Wahlbetrug in Dresden: diese Stimmen sind ungültig
Die in Dresden manipulierten Stimmzettel zur Landtagswahl sind am Donnerstag für ungültig erklärt worden. Dem Kreiswahlausschuss lagen insgesamt 112 Stimmzettel vor, unter anderem aus Langebrück. Bei ihnen waren Kreuze überklebt und stattdessen bei den rechtsextrem Freien Sachsen gesetzt worden.
Der Wahlausschuss entschied, die Stimmen nicht wieder den eigentlich angekreuzten Parteien zuzuordnen. Durch die ungültigen Stimmen ändert sich nichts an der Verteilung der Sitze, so der Dresdner Wahlleiter Markus Blocher.

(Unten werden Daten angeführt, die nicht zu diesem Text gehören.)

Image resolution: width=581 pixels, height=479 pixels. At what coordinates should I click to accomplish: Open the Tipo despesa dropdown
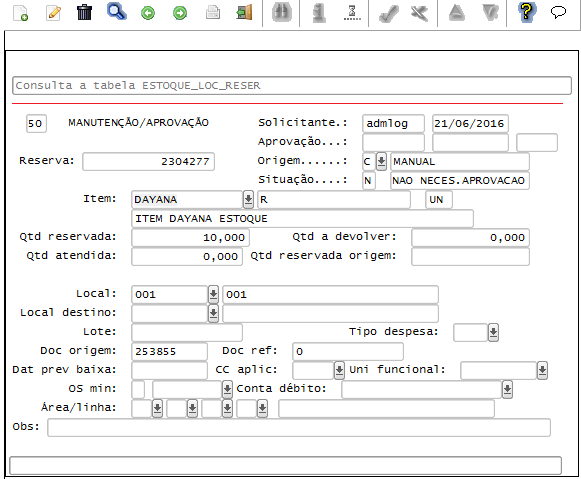coord(493,332)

Betroffen sind unter anderem - wie bereits zuvor bekannt war - die Wahlbezirke 36011 (29 Wahlzettel) und 36012 (56 Wahlzettel) in Langebrück im Norden von Dresden. Bereits am Wahltag hätten die Wahlvorstände der beiden Wahlbezirke über „Auffälligkeiten bei einigen Stimmzetteln“ berichtet, erklärte Wahlleiter Markus Blocher.
Nach der Landtagswahl wurde bekannt, dass mehr als 100 Briefwahlzettel in mehreren sächsischen Wahlkreisen zugunsten der rechtsextremen Kleinstpartei Freie Sachsen manipuliert wurden. Inzwischen ermittelt die Generalstaatsanwaltschaft Dresden und das sächsische Landeskriminalamt (LKA).